### Requirement
Only the lines from the one containing "How do I perform: Click" through the end of the entries should be returned, exactly as they are, with the pictures omitted.

· · · · · · ·

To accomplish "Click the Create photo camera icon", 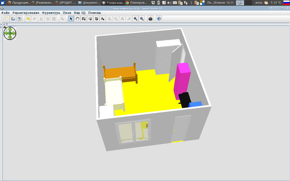I will [150, 19].
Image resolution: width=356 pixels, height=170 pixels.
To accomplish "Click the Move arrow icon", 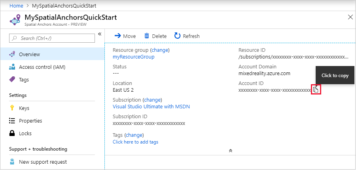I will point(118,36).
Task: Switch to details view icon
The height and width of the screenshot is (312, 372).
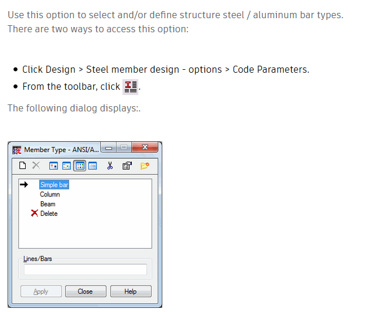Action: [x=92, y=166]
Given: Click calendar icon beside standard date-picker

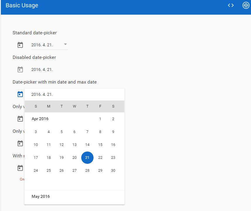Looking at the screenshot, I should point(20,45).
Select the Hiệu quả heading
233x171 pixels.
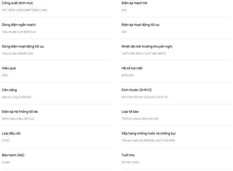[9, 68]
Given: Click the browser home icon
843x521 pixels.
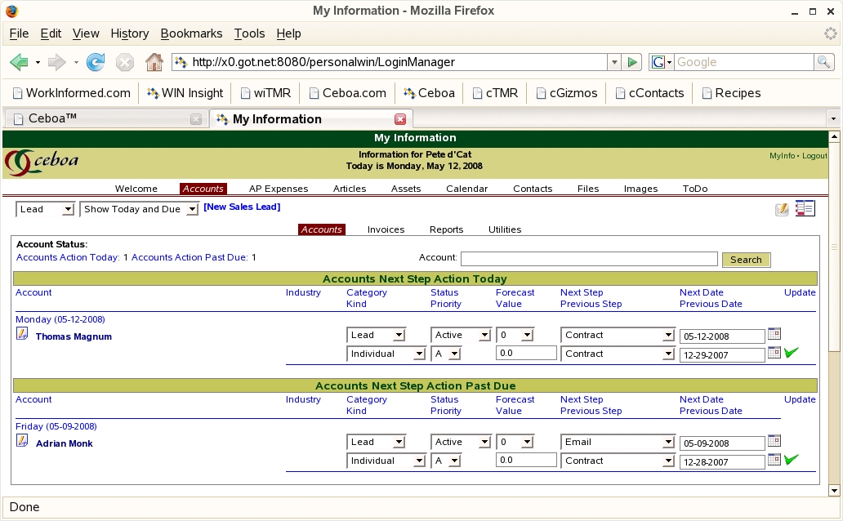Looking at the screenshot, I should tap(154, 62).
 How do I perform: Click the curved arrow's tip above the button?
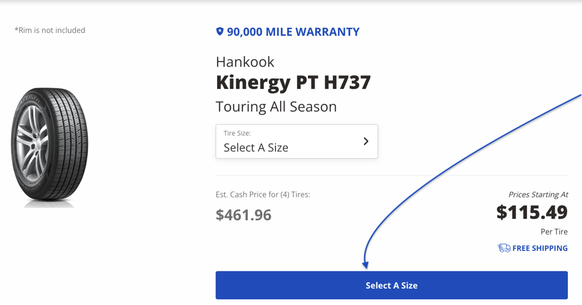(x=366, y=266)
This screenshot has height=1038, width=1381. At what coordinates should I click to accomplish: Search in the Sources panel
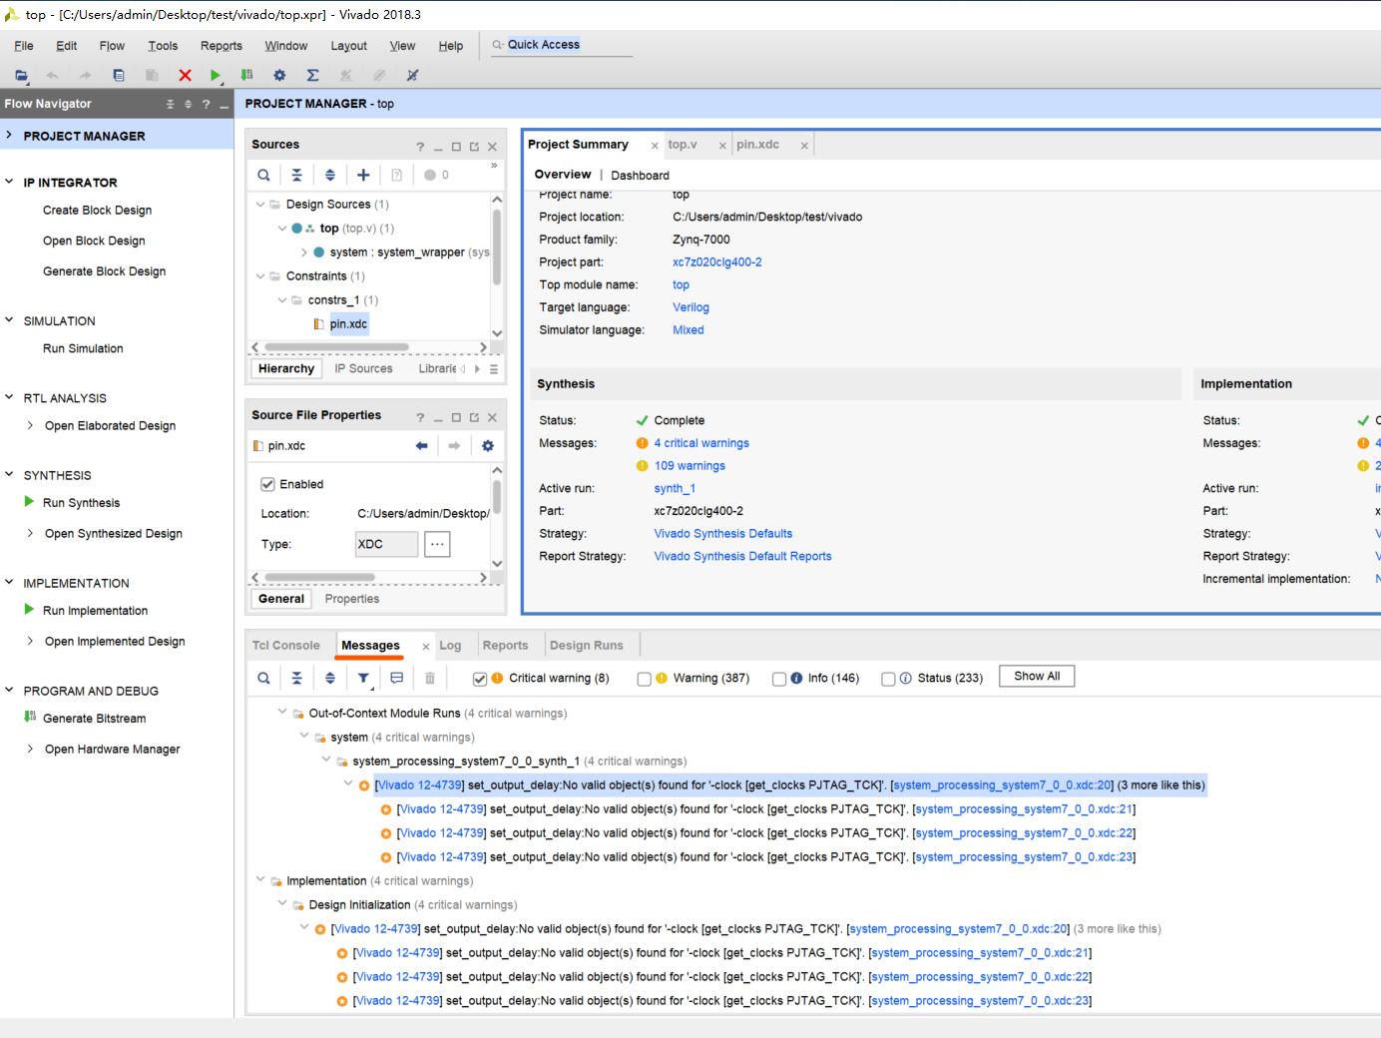[263, 175]
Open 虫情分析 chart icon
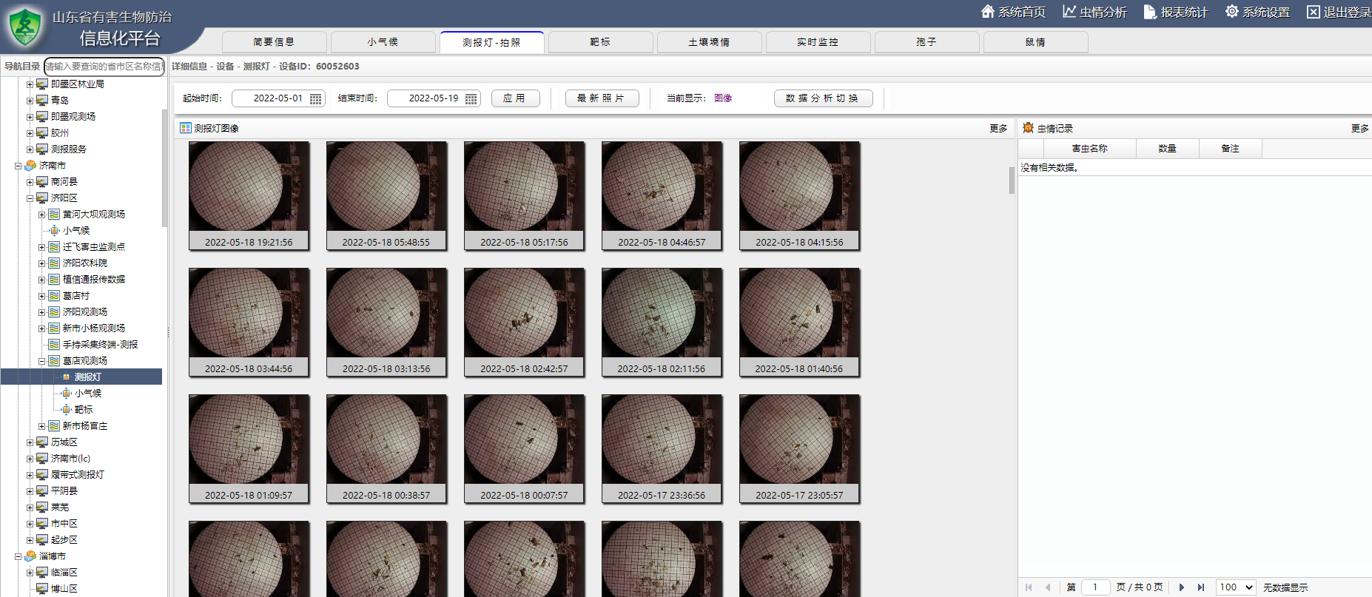1372x597 pixels. (1069, 12)
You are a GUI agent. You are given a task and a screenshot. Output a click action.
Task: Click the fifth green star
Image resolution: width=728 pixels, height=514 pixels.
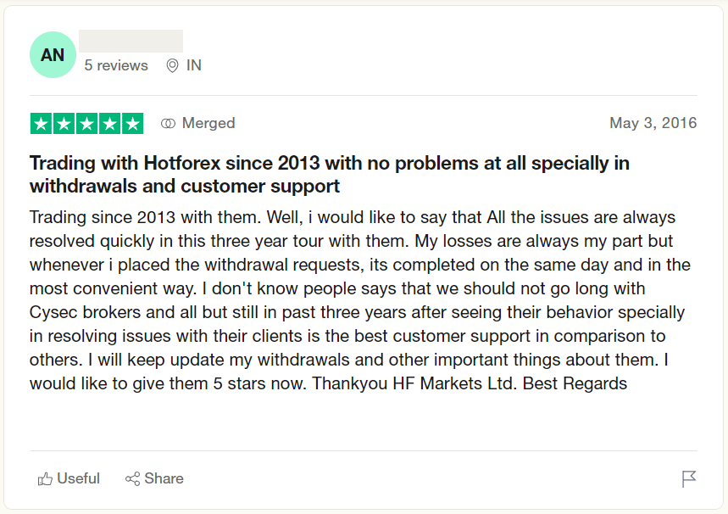[x=132, y=124]
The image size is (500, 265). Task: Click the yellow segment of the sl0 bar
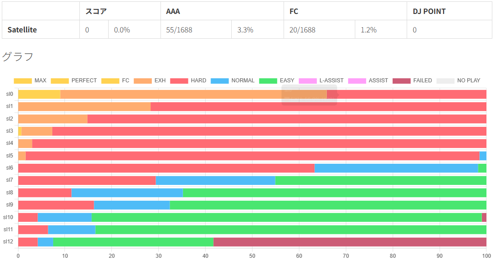coord(39,94)
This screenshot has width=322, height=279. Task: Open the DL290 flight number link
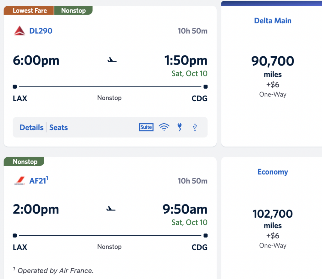tap(41, 31)
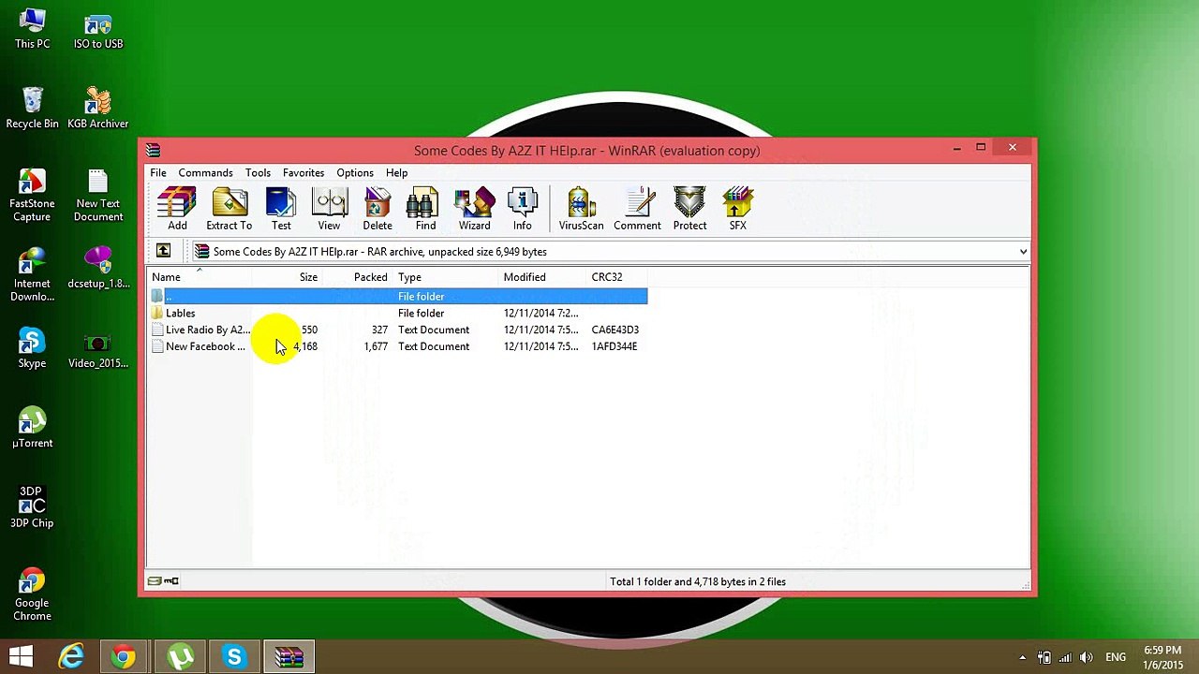Image resolution: width=1199 pixels, height=674 pixels.
Task: Expand the archive path dropdown
Action: pyautogui.click(x=1023, y=252)
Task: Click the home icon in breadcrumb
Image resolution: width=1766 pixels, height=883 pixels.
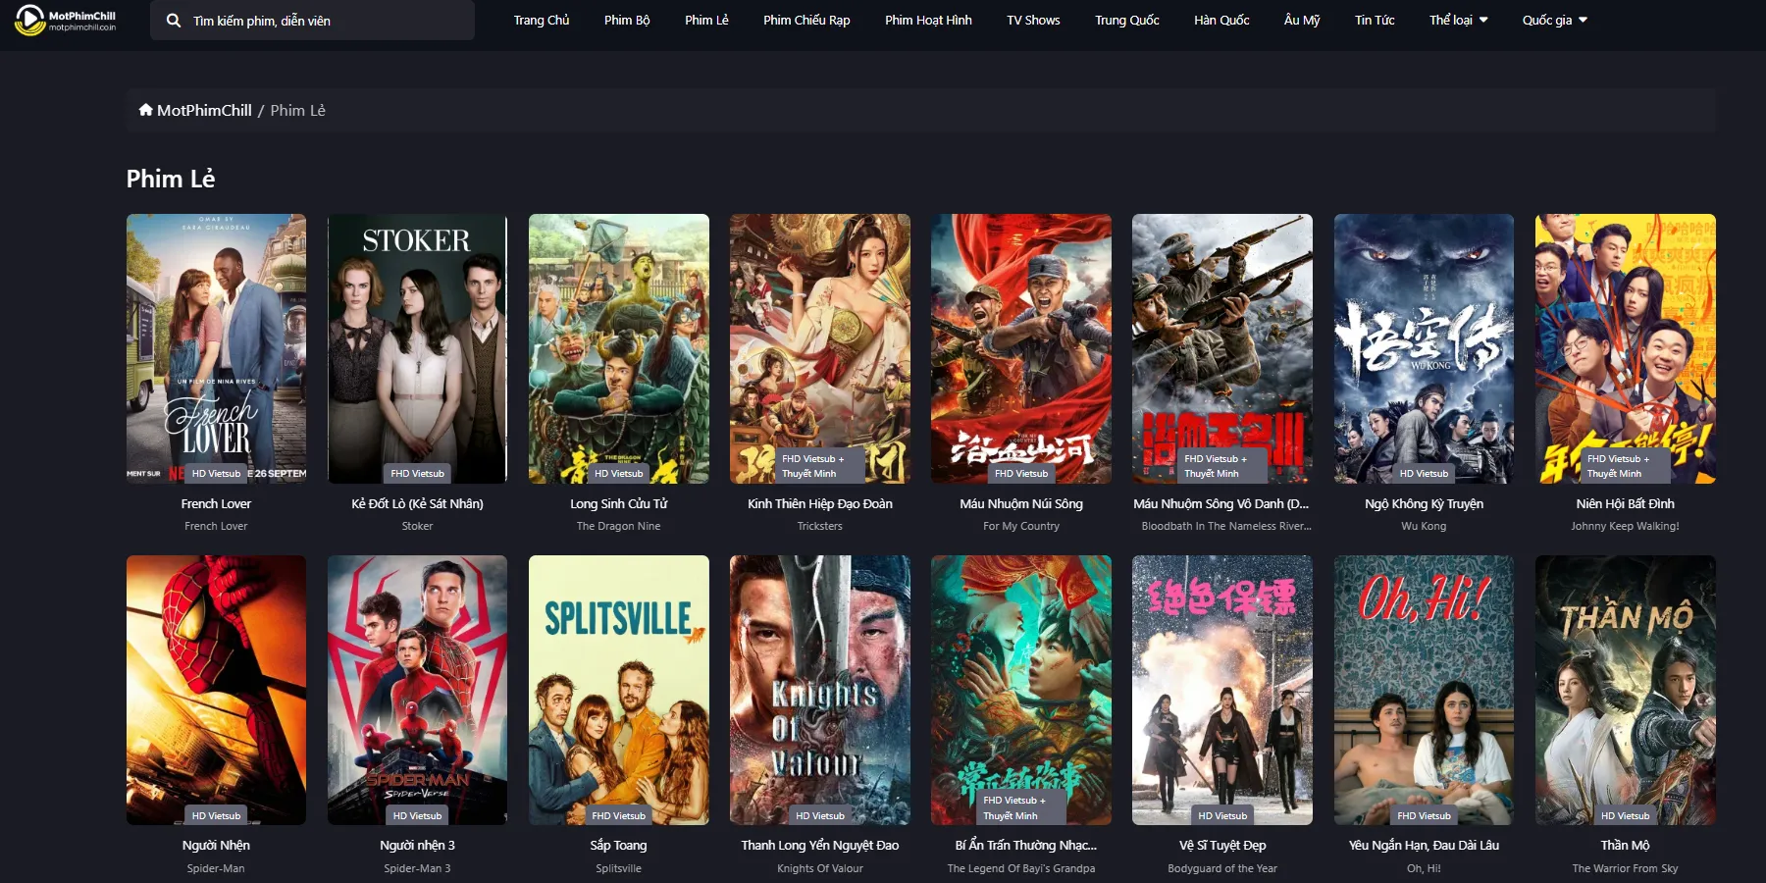Action: click(145, 110)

· · · · · · ·

### Written solution
 How do I perform: Click the curved arrow's tip above the button?
(x=366, y=266)
This screenshot has height=1038, width=1381. At what coordinates should I click to accomplish: Search in the Sources panel
[263, 175]
Open 虫情分析 chart icon
1372x597 pixels. (1069, 12)
You are a GUI agent. You are given a task and a screenshot. Output a click action.
Task: Click the fifth green star
Image resolution: width=728 pixels, height=514 pixels.
[x=132, y=124]
The image size is (500, 265). Task: Click the yellow segment of the sl0 bar
coord(39,94)
This screenshot has width=322, height=279. Task: Open the DL290 flight number link
tap(41, 31)
Image resolution: width=1199 pixels, height=674 pixels.
Task: Expand the archive path dropdown
Action: pyautogui.click(x=1023, y=252)
Task: Click the home icon in breadcrumb
Image resolution: width=1766 pixels, height=883 pixels.
Action: click(145, 110)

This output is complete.